Un día vimos aparecer por el barrio al guaperas de turno que estrenando el coche que le había comprado el padre venía a recoger a la muchacha de la que casi todos estábamos enamorados. A los niños de antes nos gustaba tanto compartir que no nos importaba encapricharnos todos de la misma.
Los celos se digerían mucho mejor cuando se repartían entre varios, cuando la herida era colectiva, cuando todos nos poníamos de acuerdo para criticar a aquel ‘chulillo’ que venía de otro barrio para ‘llevarse de calle’ a aquella adolescente que sentimentalmente nos pertenecía porque la habíamos visto crecer y la habíamos deseado religiosamente, sabiendo que nunca la podríamos tener, asumiendo nuestra derrota de antemano.
Un día aparecía el temido galán conduciendo el Seat 600 o el 850 que relucía como un diamante y se paseaba por nuestras calles como un conquistador se exhibe delante de un ejército vencido. Cabalgaba a lomos de cuatro ruedas, dejando a su paso un olor insoportable a Varón Dandy. Venía a recoger a la novia que nos había quitado y a nosotros no nos quedaba otra salida que asumir nuestro destino y entender que aquella era una batalla perdida, que no podíamos competir con aquel joven que nos sacaba varios años de ventaja y que además, tenía en su poder un arma que entonces era invencible, el coche.
El joven que nada más cumplir los 18 años se sacaba el carnet y tenía su coche se colocaba en un escalón superior dentro de la pandilla y adquiría un glamour especial a la hora del ligue. Para muchas adolescentes de aquel tiempo, tener un novio con coche era un triunfo importante. Cuando se comentaba que fulanica se había echado novio y se añadía que además tenía coche, el pretendiente se elevaba un palmo del suelo y se situaba en otra dimensión.
Cómo íbamos a competir nosotros, los que con 18 años no nos habíamos bajado todavía de la bicicleta de barra que habíamos heredado de nuestro hermano mayor, con aquel don Juan que los domingos de verano aparecía por el barrio con el meyba y las gafas de sol manejando el volante de un brillante ‘seíllas’. Era una lucha desigual que para nosotros, los caballeros andantes, terminaba en la arena de la playa del Club Náutico, mientras que el adonis, con el coche cargado de niñas, se permitía el lujo de irse al Zapillo y a veces a la playa del Palmer o de Aguadulce, que eran palabras mayores.
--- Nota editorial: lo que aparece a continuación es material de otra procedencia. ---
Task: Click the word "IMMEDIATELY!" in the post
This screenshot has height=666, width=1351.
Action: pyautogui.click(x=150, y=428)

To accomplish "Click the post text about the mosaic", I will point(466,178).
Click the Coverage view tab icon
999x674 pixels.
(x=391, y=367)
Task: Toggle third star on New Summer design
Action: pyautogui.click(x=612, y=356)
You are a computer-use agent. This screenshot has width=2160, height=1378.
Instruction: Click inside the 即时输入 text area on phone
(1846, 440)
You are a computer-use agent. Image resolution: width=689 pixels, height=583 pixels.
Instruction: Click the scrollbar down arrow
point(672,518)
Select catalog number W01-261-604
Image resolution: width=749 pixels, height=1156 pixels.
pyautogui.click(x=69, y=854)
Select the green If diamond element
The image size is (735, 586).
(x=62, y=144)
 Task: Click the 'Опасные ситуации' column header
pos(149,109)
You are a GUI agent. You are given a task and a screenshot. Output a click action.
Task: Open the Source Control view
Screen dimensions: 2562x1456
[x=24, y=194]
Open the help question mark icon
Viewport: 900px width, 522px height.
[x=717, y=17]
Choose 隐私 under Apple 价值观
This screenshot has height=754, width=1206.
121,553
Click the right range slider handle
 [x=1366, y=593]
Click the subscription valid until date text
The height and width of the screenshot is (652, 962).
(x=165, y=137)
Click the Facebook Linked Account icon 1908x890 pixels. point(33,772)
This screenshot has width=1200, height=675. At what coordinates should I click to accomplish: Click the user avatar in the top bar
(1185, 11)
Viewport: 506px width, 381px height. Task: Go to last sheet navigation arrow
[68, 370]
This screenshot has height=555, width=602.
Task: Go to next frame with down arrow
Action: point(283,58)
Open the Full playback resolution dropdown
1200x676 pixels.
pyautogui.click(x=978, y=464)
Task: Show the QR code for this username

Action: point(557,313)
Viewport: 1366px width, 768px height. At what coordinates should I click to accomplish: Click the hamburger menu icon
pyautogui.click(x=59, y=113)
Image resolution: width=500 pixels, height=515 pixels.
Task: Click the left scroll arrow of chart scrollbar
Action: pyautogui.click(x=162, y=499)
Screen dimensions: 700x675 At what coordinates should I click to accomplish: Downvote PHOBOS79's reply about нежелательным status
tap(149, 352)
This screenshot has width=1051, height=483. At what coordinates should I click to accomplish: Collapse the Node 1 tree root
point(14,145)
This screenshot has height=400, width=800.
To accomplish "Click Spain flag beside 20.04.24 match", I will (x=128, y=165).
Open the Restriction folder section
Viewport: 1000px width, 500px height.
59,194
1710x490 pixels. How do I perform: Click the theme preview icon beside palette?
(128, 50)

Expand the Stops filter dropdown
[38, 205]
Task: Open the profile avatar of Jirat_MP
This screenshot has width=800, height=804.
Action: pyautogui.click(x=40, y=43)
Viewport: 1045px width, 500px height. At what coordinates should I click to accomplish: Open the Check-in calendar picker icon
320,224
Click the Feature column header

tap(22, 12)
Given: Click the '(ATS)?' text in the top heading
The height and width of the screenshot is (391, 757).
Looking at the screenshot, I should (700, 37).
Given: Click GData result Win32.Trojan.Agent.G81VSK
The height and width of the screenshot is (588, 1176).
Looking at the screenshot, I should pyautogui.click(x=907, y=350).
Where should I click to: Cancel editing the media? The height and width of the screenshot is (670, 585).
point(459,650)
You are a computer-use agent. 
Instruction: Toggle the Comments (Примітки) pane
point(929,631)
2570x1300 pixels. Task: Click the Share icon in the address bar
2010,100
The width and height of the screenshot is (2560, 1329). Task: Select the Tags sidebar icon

Cuando pasaron los años, cuando el coche se fue democratizando y ya no representaba un signo de distinción tan acentuado, tener vehículo propio no solo te otorgaba la libertad de poder desplazarte dónde quisieras, sino que te permitía disponer de un rincón solitario para intimar con tu novia. El coche, para los jóvenes de los años ochenta y noventa, fue la metáfora del piso que no pudieron tener.
Salías los sábados por la noche, te tomabas una cerveza con ella y después rematabas la faena en el asiento de atrás del coche de tu padre, teniendo mucho cuidado de no dejar rastros sospechosos que pudieran delatarte.
Aparecieron entonces los llamados ‘picaderos’, donde iban las parejas a sellar su amor. Te podías perder por el camino del Faro, por la explanada del muelle y por la zona del Paseo Marítimo cercana a la Térmica, que entonces estaba en construcción. Llegaban con sus vehículos al oscurecer y plantaban su apartamento itinerante mirando a la playa, a ser posible en un tramo que no estuviera demasiado alejado de las luces de la ciudad porque no convenía una soledad absoluta por cuestiones de seguridad.
Los fines de semana, aquel escenario se transformaba en una bacanal y había que irse temprano para poder encontrar un hueco en medio de una colmena de coches que se movía de arriba a abajo al compás del crujido de sus hierros. Había parejas que en la búsqueda de unos instantes de romanticismo se llevaban la cena y la música apropiada para el momento y allí se aislaban del mundo ajenos muchas veces a las miradas de los fisgones que también formaban parte de aquella fauna del sábado noche. Aquellos sátiros se acurrucaban como felinos rastreando los cristales del coche para encontrar el alivio de un resquicio donde colocar el ojo.